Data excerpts
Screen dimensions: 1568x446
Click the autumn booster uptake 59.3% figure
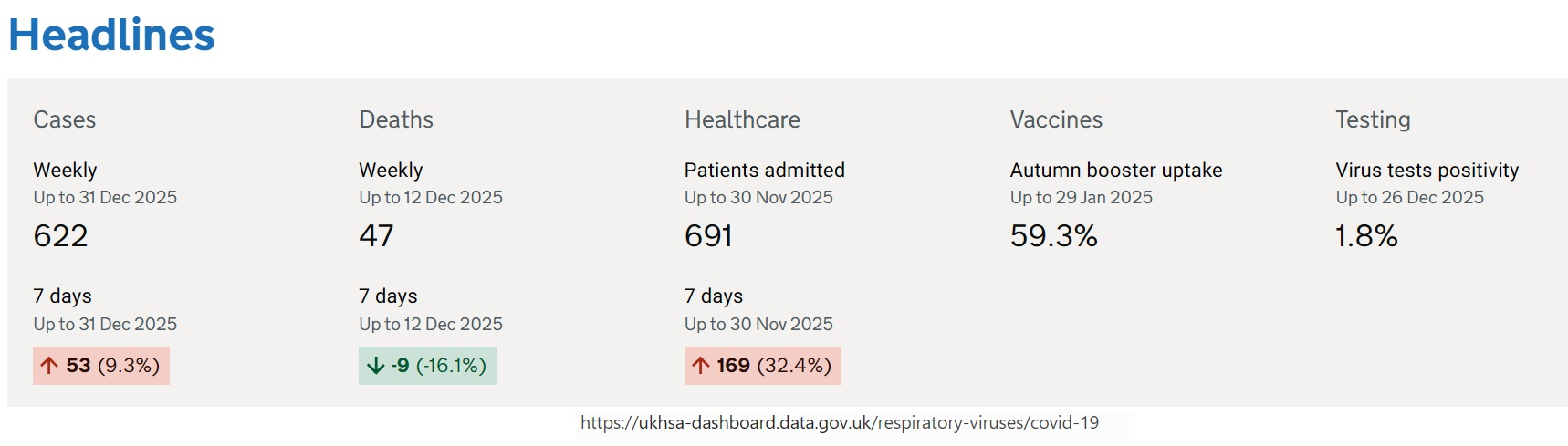coord(1053,236)
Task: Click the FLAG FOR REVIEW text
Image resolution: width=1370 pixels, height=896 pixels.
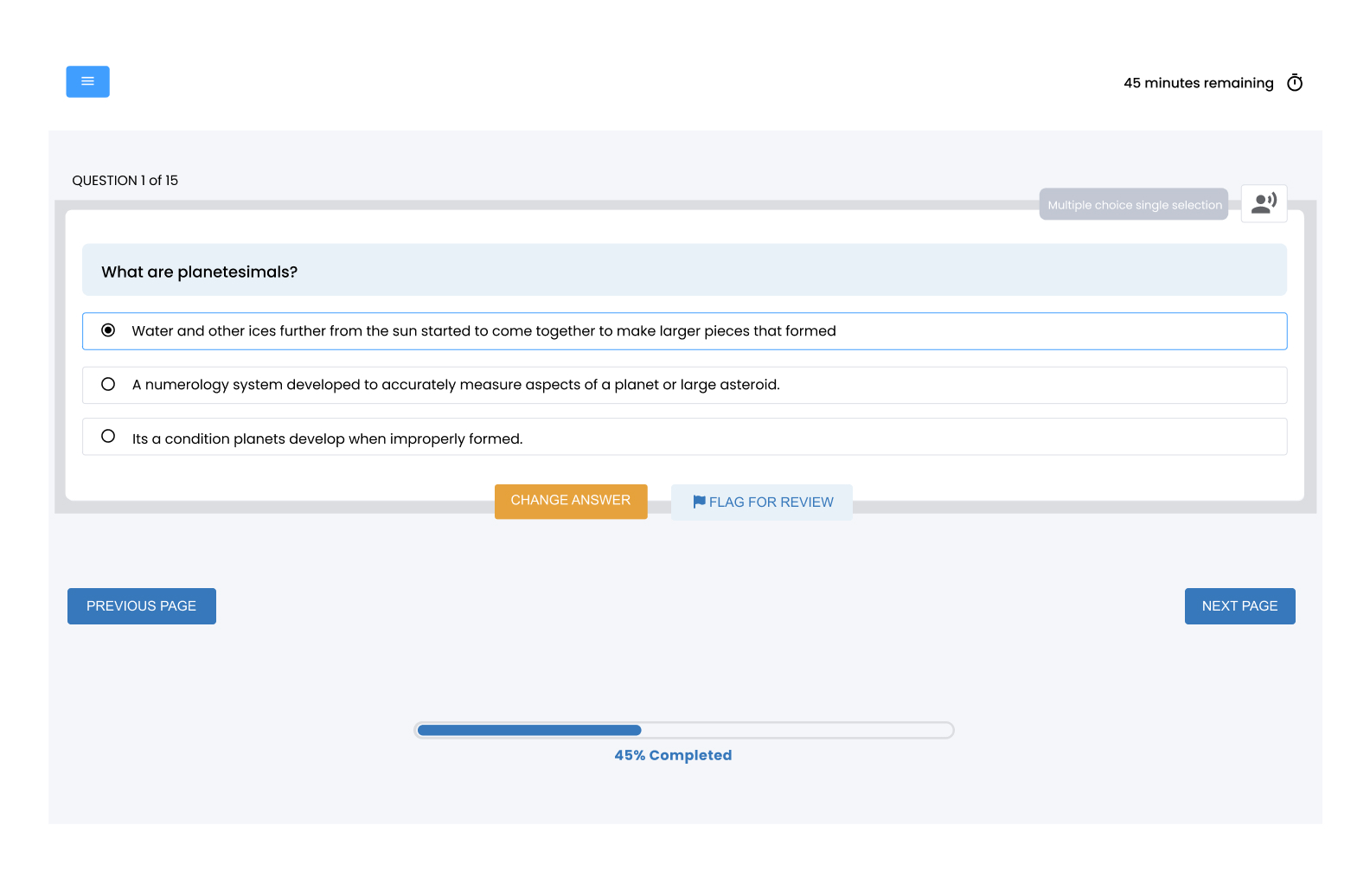Action: pos(771,502)
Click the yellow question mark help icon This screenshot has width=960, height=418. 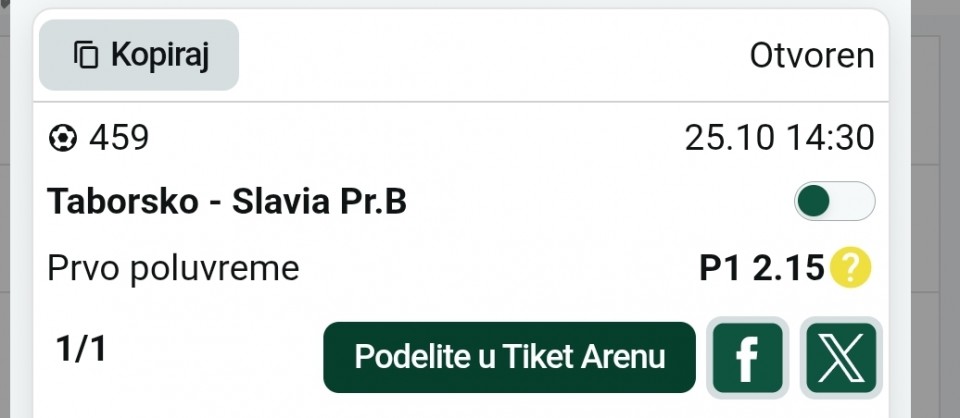[x=851, y=267]
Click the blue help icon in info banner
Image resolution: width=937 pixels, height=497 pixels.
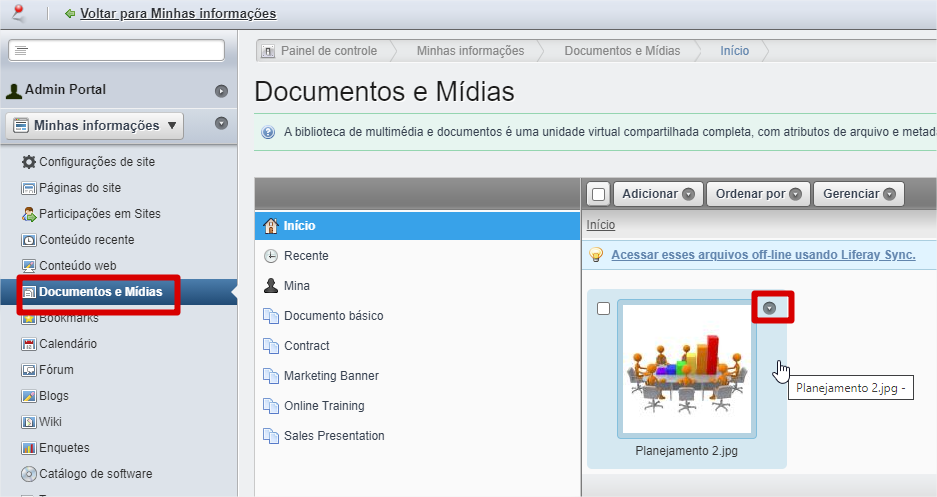tap(268, 132)
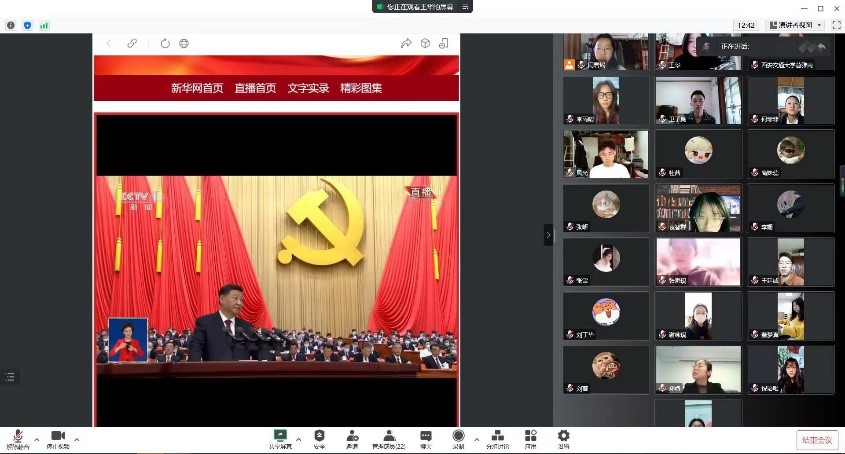The width and height of the screenshot is (845, 454).
Task: Open the chat icon in toolbar
Action: click(x=426, y=436)
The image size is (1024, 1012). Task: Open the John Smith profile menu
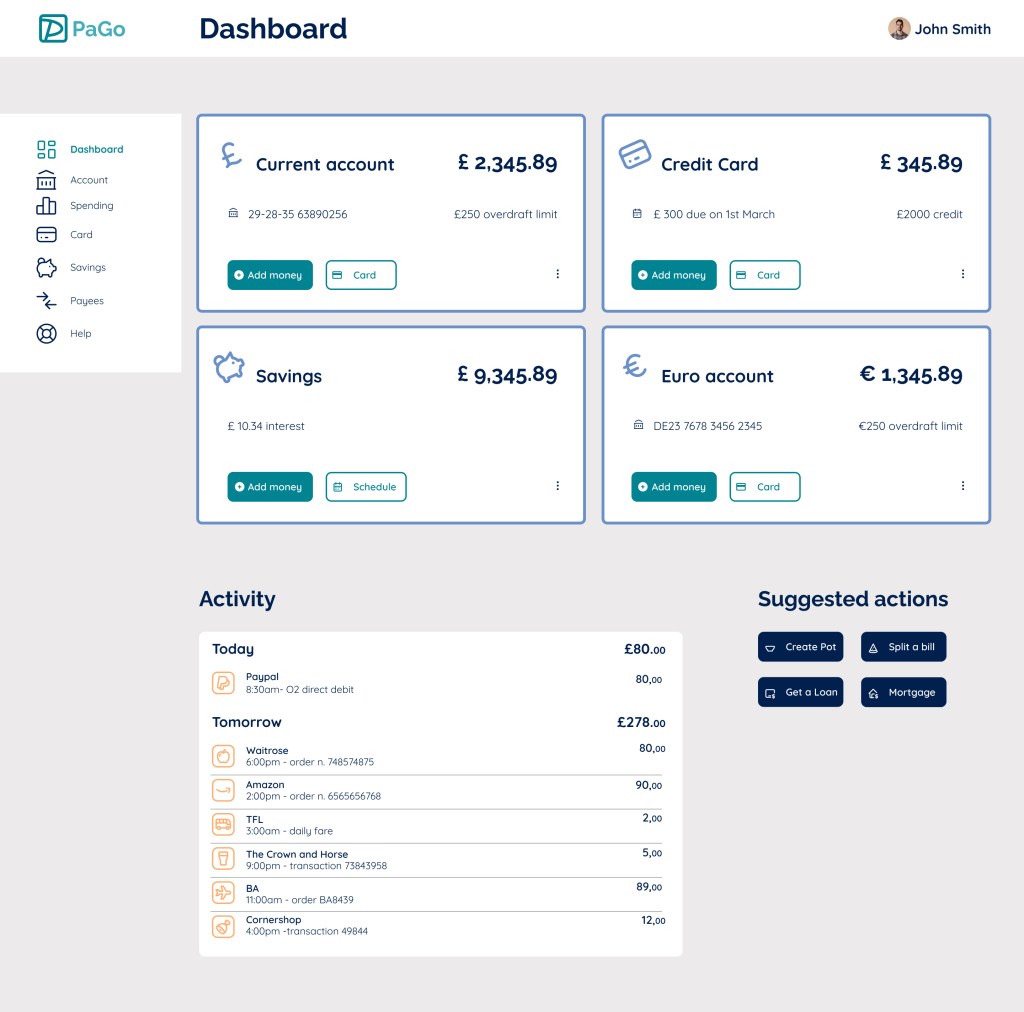940,28
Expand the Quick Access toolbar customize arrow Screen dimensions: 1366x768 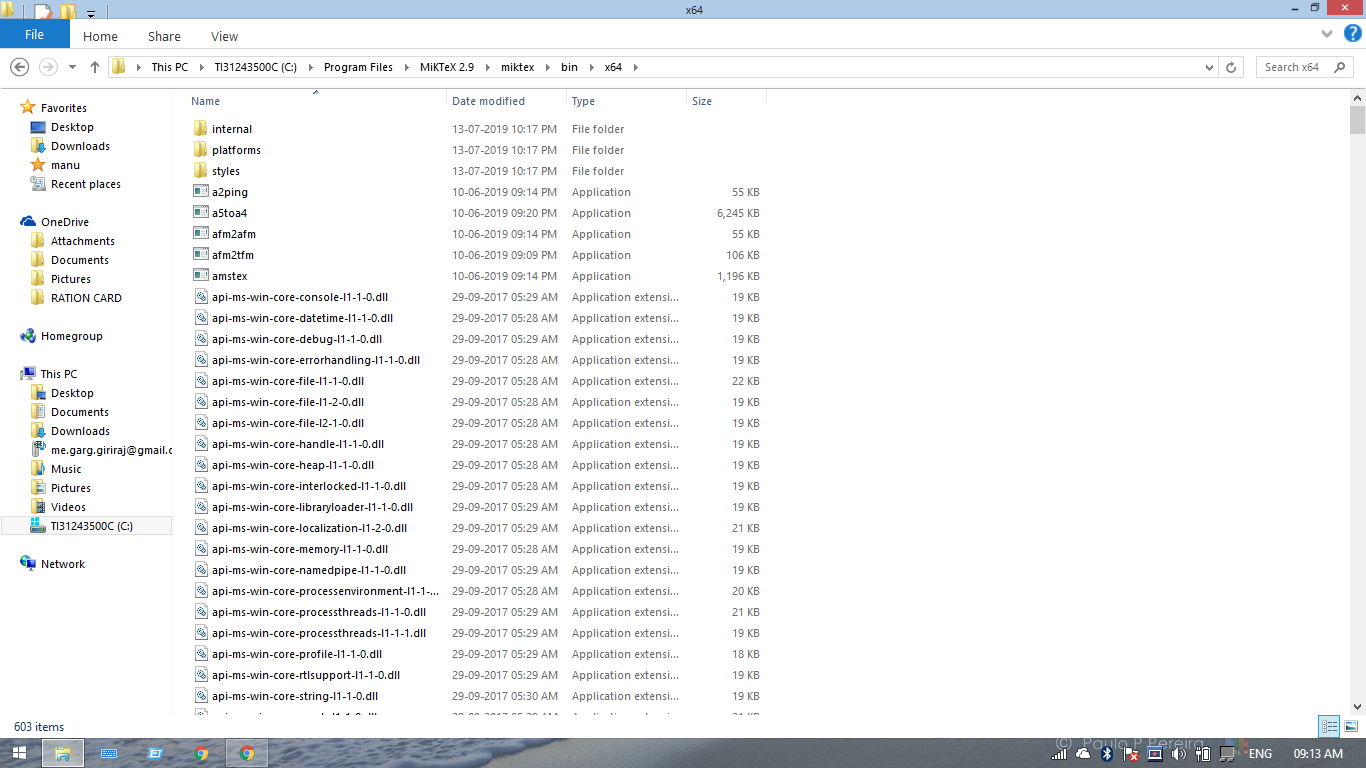[90, 11]
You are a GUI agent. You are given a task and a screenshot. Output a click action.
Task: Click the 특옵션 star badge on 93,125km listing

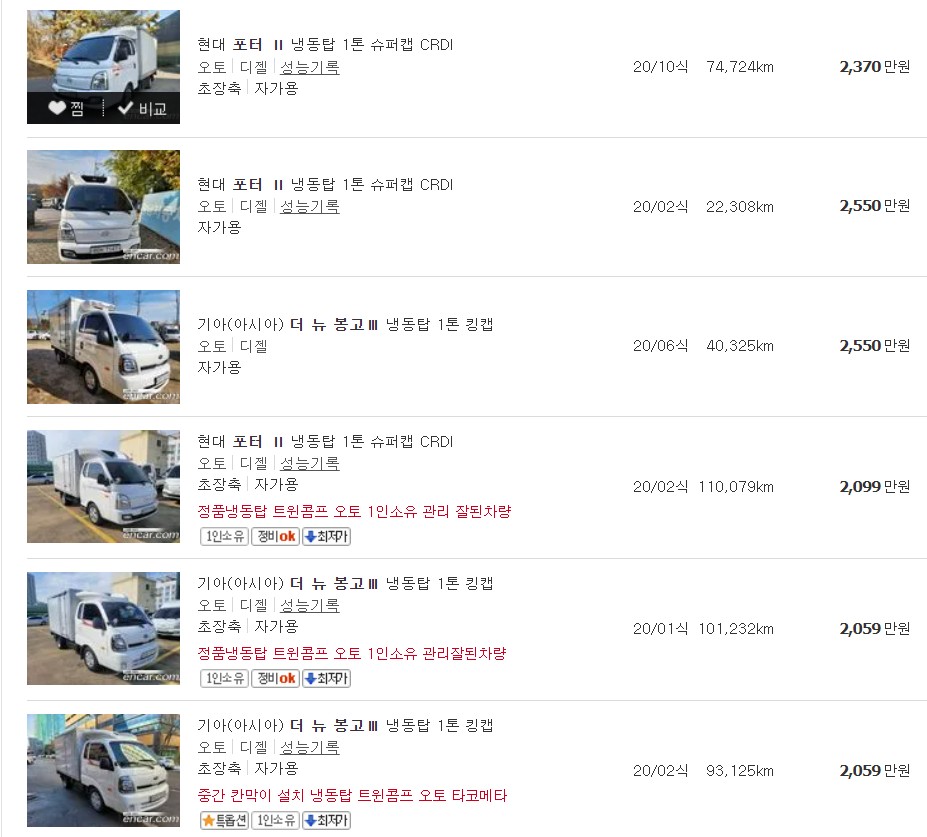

Problem description:
Every line between the one containing "You are a GUI" and the last line of the data above, both included, should be copied exactly, but not the pictures.

Result below:
You are a GUI agent. You are given a task and a screenshot. Output a click action.
Task: Click the 특옵션 star badge on 93,125km listing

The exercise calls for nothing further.